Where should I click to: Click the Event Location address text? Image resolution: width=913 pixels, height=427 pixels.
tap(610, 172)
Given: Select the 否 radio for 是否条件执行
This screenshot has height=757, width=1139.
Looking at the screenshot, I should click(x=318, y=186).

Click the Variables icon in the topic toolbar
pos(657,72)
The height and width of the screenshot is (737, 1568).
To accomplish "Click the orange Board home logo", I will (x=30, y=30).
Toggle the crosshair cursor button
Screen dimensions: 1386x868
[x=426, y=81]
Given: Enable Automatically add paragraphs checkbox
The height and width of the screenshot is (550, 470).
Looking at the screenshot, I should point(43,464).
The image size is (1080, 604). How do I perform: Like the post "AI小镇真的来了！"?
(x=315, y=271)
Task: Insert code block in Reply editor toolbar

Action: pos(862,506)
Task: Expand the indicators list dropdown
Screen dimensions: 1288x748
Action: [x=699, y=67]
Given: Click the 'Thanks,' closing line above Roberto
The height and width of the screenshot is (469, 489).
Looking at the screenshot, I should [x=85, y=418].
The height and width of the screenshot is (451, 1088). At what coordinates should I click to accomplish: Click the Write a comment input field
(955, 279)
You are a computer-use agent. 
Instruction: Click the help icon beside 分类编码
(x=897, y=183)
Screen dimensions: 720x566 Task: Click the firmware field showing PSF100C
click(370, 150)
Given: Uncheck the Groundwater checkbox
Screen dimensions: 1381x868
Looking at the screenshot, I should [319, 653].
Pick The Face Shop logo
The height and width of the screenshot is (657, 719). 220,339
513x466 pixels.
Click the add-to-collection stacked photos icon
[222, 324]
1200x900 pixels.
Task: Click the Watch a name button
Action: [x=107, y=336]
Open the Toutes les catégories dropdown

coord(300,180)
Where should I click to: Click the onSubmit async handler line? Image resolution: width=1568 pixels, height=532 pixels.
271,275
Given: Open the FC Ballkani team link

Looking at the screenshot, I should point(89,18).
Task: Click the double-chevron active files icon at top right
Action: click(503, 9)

■ Exercise aim ■
Scan the entries for the string "checkbox" and report only how many lines contain it.

■ Solution ■
2